_Written task_. Repeat the passage below word for word, starting with "For a long moment, Glynda" and going on through "Glynda answered it.".

_Provided passage_.
==*==
The bubbles appeared and disappeared four times.
She flipped back to Cinder’s conversation and found that, after all that time, Cinder had finally settled on a reply.
It said:
“Good.”
i just had to pair these up for a second if only to say: dis me lol
okay let’s double back for a second just to cover this Juicy Lore:
If you’d like, I can arrange a bouquet of flowers to be left at your mothers’ memorial site. My thoughts are with you.”
For a long moment, Glynda simply stared at the screen. [...] In quick succession, she realized that it had been sixteen days since she’d met with Cinder in the restaurant and that it was soon to be the anniversary of her mothers’ deaths.
WHAT IS THIS LORE MA’AM AND MX??? **MA’X**??? firstly idk what the HELL the Black March tragedy is but im fascinated but also: did u have to do that. can ONE person in this fic not have [spoilers redacted cant say that yet no sir] problems??? no??? die. dsfhjgghjkfsddf
Glynda picked herself up from the armchair, neat and tidy, and disassembled into bed, pulling the covers up to her throat. With her Semblance, she turned off the lights. She closed her eyes.
It was quiet. Cold. The only thing she felt was the weight of her soul.
Her Scroll buzzed. Glynda answered it.
“Glynda.” It was Cinder. “I can feel that.”
okay following on from cinder’s text message, i just. love that cinder’s having such direct repercussions to her shitty shitty actions. like this is all tying together in some 👈😎👈 instances but having cinder be her usual callous self and having to literally turn around and start fucking Being Nice For Once is VERY gratifying. fuck you you lil round-faced one-braincelled baby. time to learn to have some Manners. jgdsfghsdfghfjd
She’d simply resigned to the loneliness of having no one to trust but Cinder, and then, not even having her.
==*==
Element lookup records
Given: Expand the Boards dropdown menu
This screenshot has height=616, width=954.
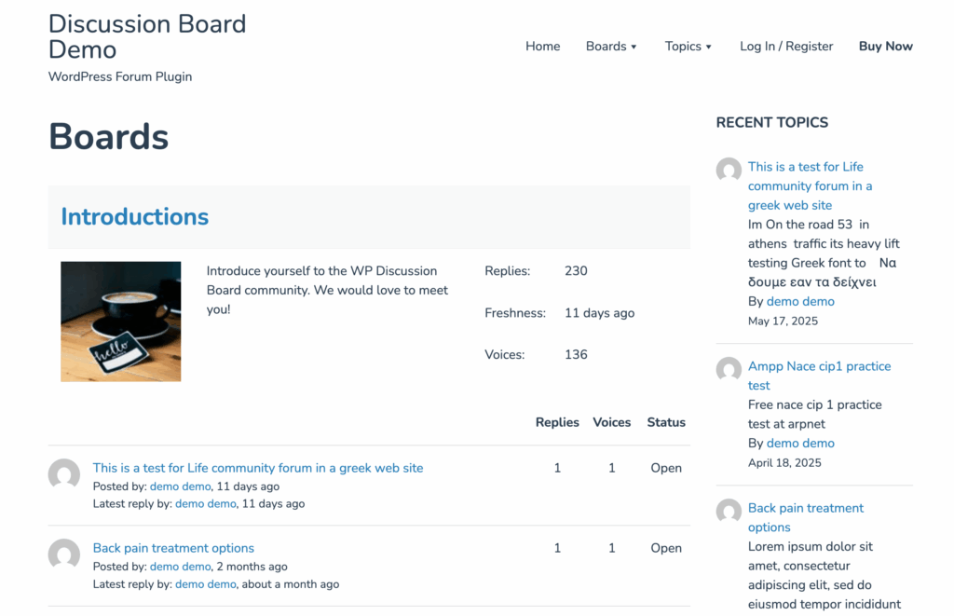Looking at the screenshot, I should click(610, 46).
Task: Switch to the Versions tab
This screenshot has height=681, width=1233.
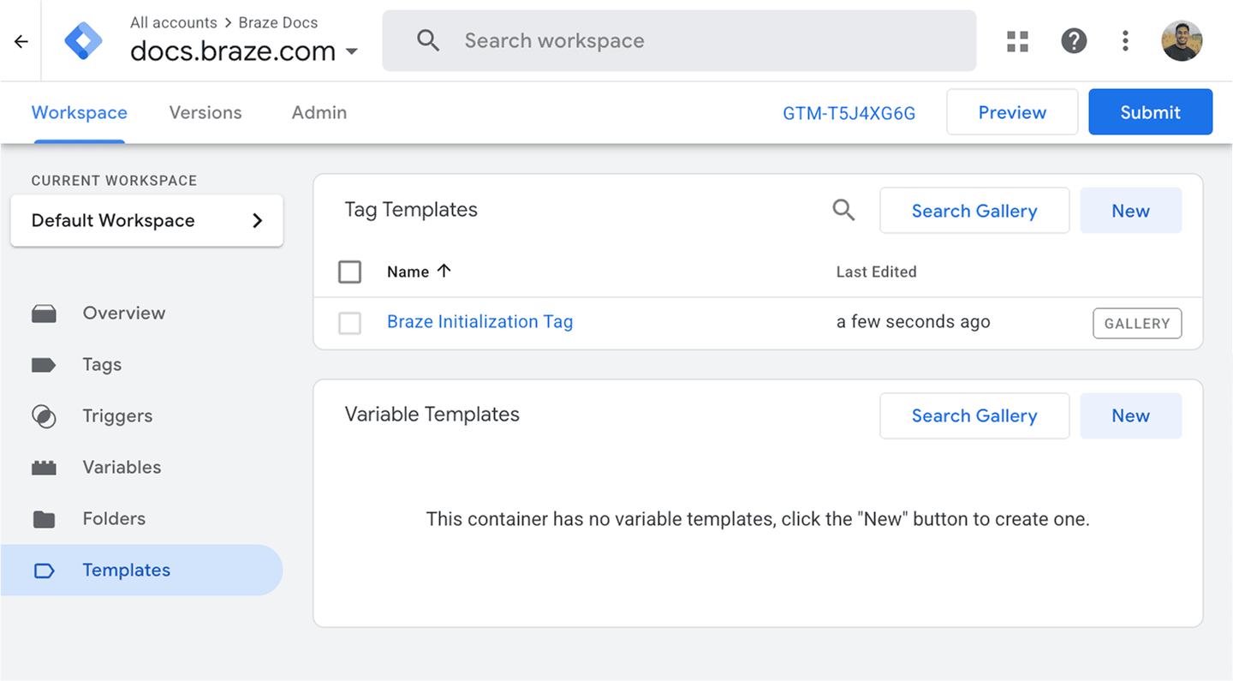Action: pyautogui.click(x=205, y=112)
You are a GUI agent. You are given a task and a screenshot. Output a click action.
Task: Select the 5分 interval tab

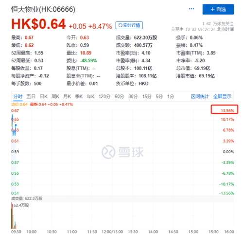159,96
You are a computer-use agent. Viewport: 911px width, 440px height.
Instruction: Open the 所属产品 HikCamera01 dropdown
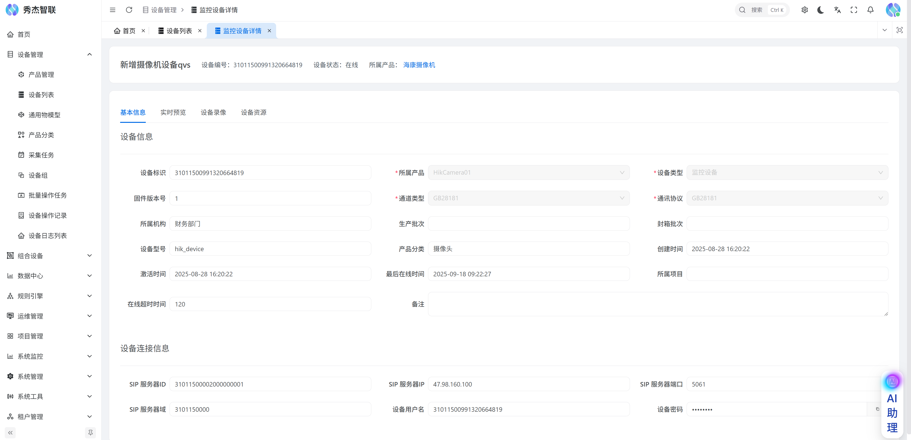[528, 172]
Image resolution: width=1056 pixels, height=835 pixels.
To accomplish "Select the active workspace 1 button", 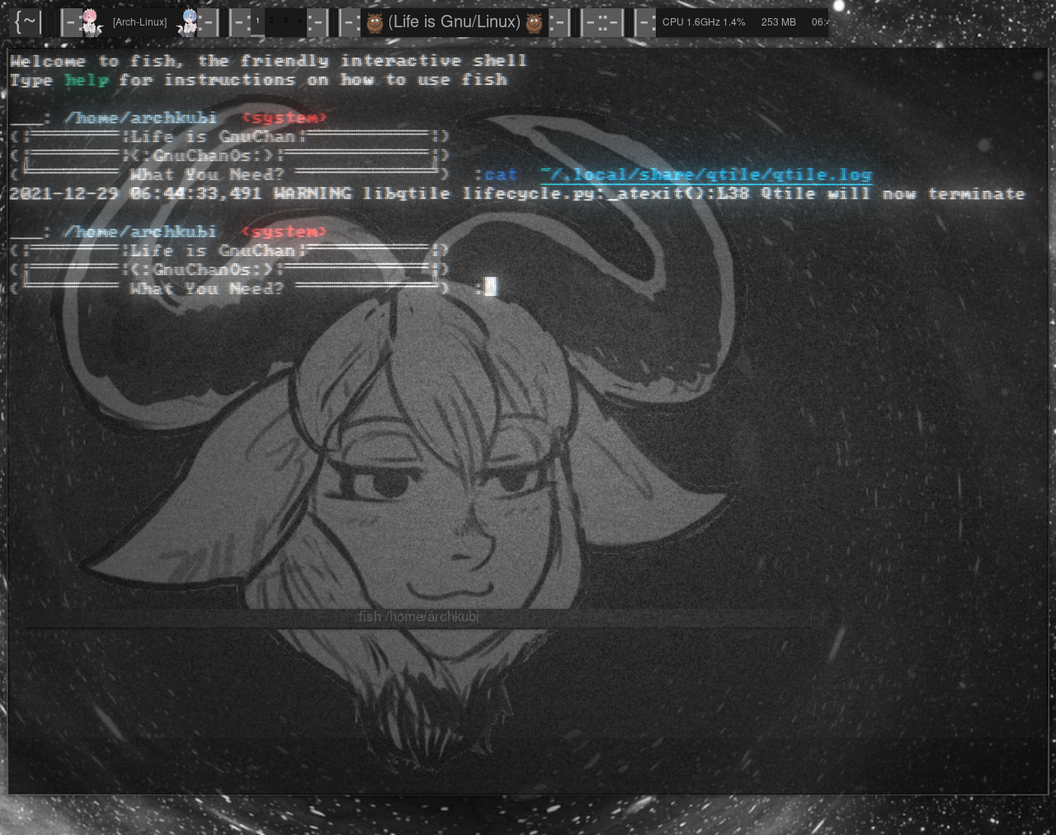I will [x=257, y=20].
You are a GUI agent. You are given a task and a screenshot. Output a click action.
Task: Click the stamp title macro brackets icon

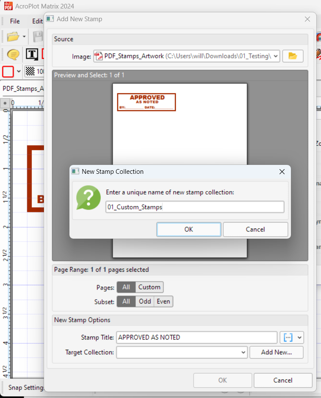(288, 337)
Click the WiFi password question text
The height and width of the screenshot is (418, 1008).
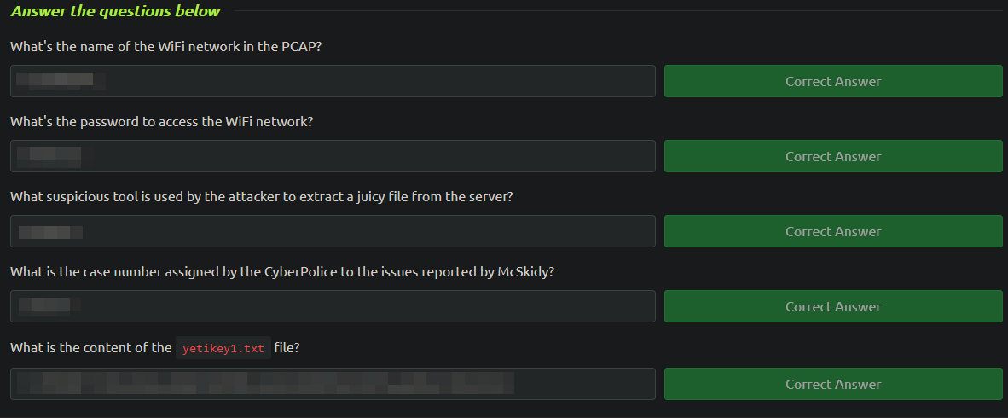pos(161,122)
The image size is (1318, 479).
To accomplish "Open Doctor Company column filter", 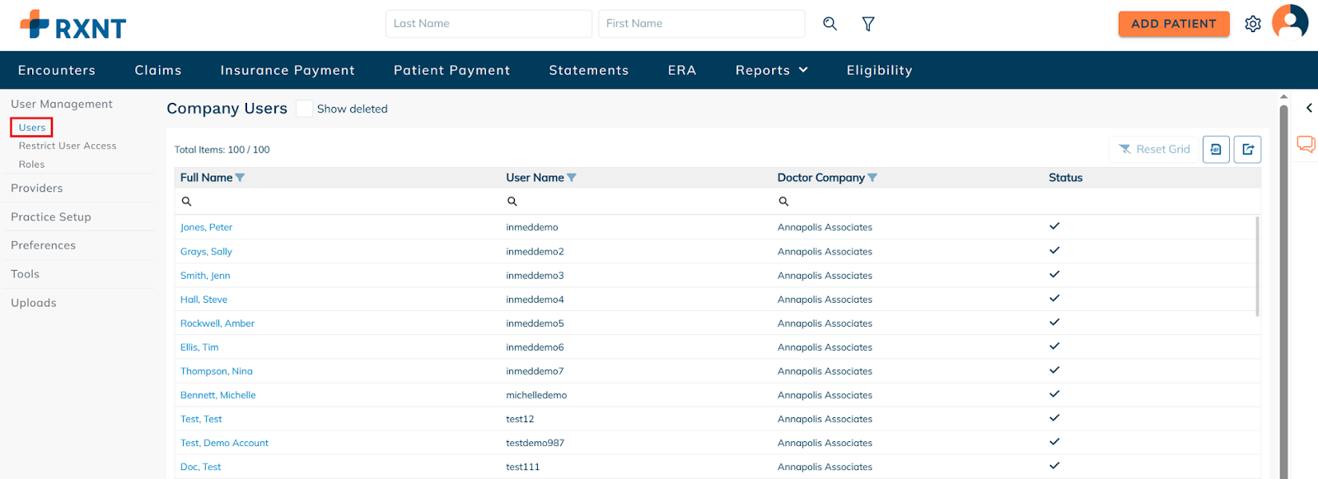I will (872, 178).
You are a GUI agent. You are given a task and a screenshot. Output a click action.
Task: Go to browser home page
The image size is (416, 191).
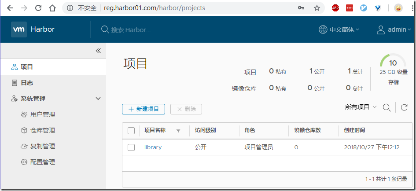click(x=52, y=8)
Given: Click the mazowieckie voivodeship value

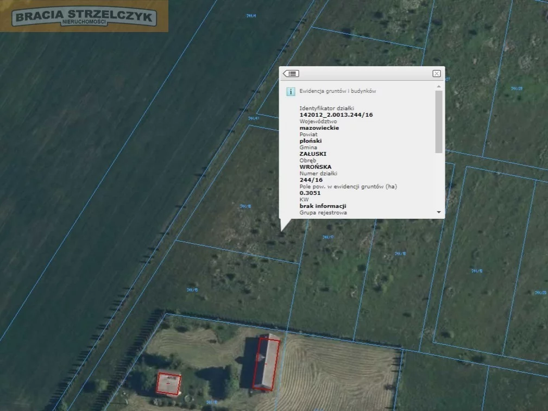Looking at the screenshot, I should coord(319,128).
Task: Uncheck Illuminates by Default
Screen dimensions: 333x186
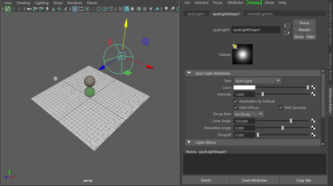Action: (236, 101)
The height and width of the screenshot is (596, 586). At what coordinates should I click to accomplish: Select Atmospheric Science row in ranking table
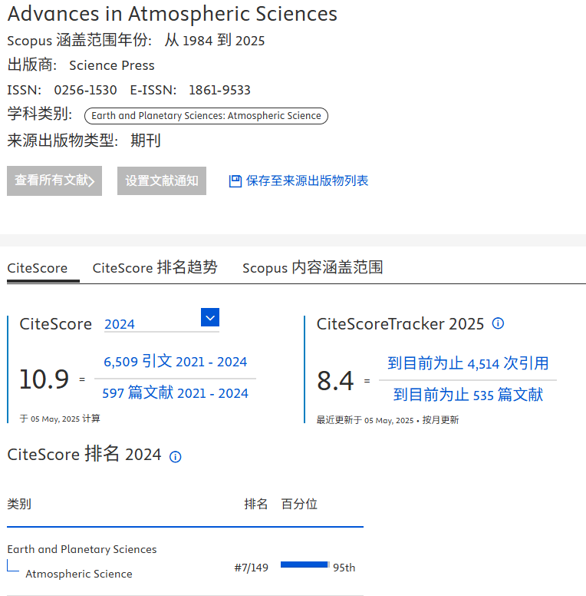coord(78,574)
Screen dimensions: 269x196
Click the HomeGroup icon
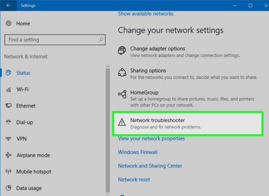click(122, 94)
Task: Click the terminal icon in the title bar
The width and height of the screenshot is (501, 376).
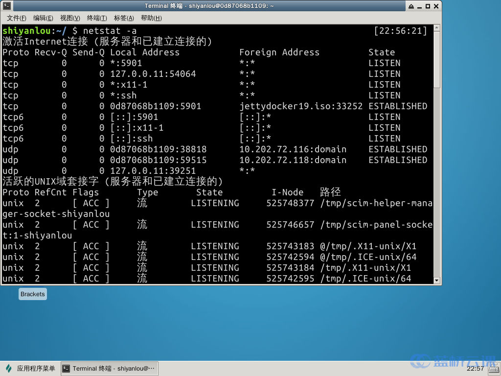Action: click(x=6, y=6)
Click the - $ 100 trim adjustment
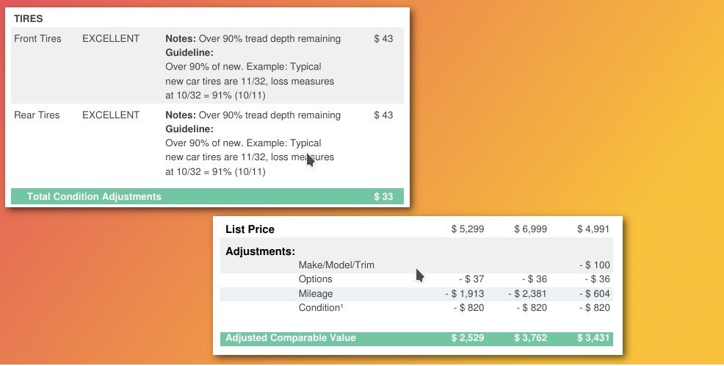 pyautogui.click(x=595, y=265)
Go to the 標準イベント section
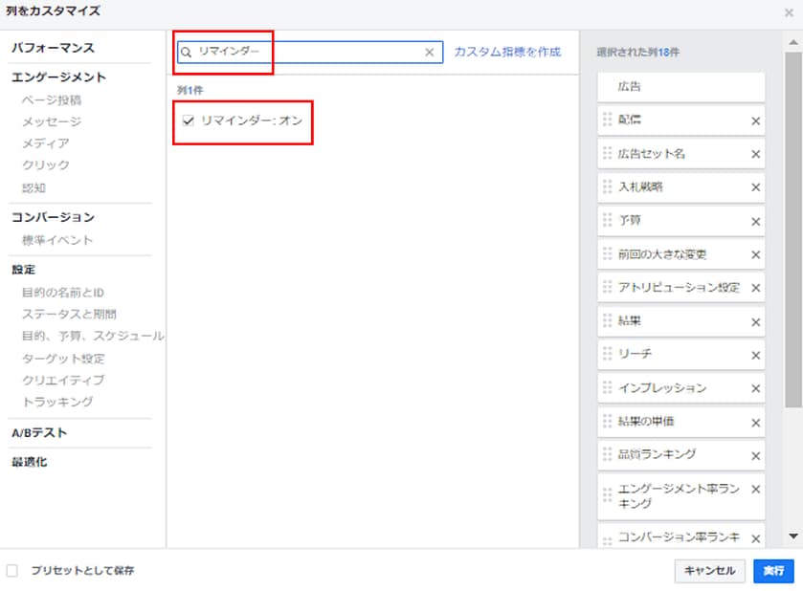Screen dimensions: 803x591 57,240
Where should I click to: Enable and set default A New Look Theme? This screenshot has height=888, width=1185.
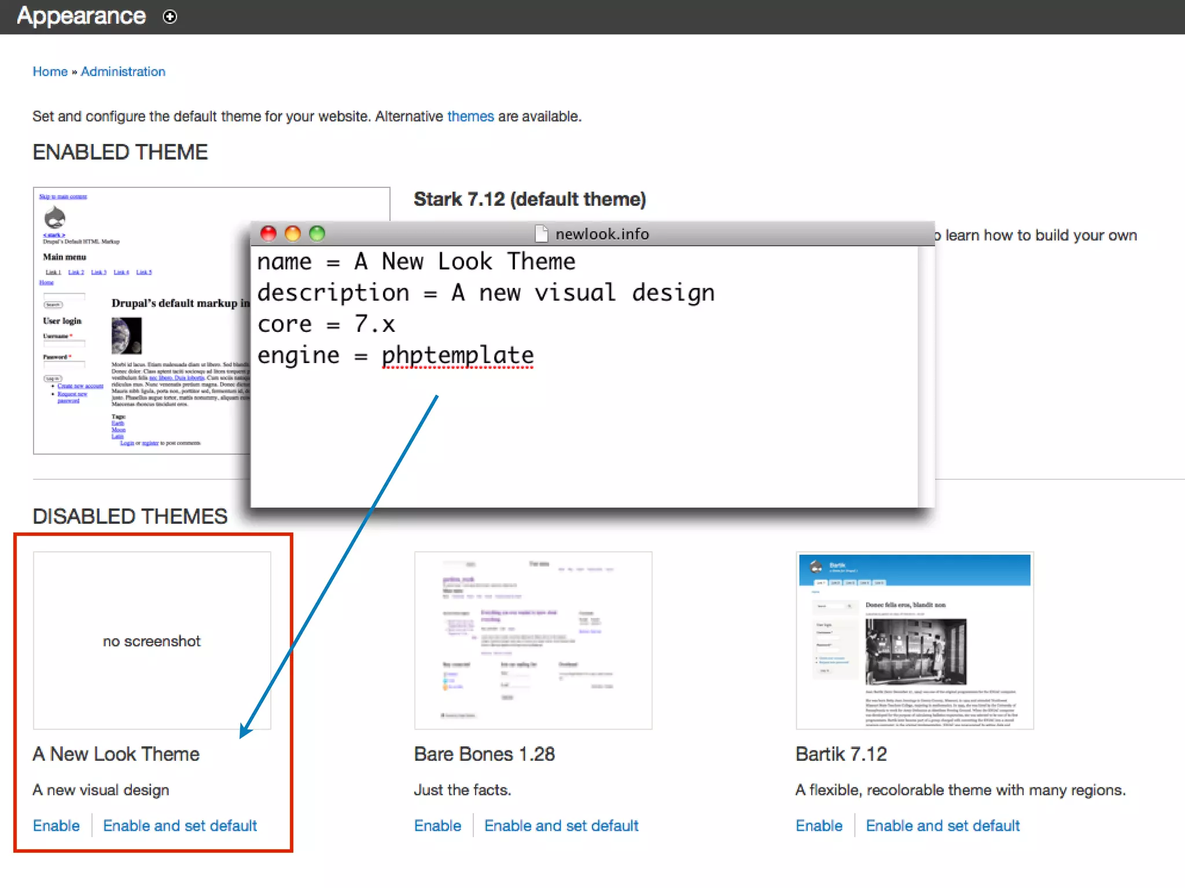point(180,826)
==*==
_The output_.
For a long moment, Glynda simply stared at the screen. [...] In quick succession, she realized that it had been sixteen days since she’d met with Cinder in the restaurant and that it was soon to be the anniversary of her mothers’ deaths.
WHAT IS THIS LORE MA’AM AND MX??? **MA’X**??? firstly idk what the HELL the Black March tragedy is but im fascinated but also: did u have to do that. can ONE person in this fic not have [spoilers redacted cant say that yet no sir] problems??? no??? die. dsfhjgghjkfsddf
Glynda picked herself up from the armchair, neat and tidy, and disassembled into bed, pulling the covers up to her throat. With her Semblance, she turned off the lights. She closed her eyes.
It was quiet. Cold. The only thing she felt was the weight of her soul.
Her Scroll buzzed. Glynda answered it.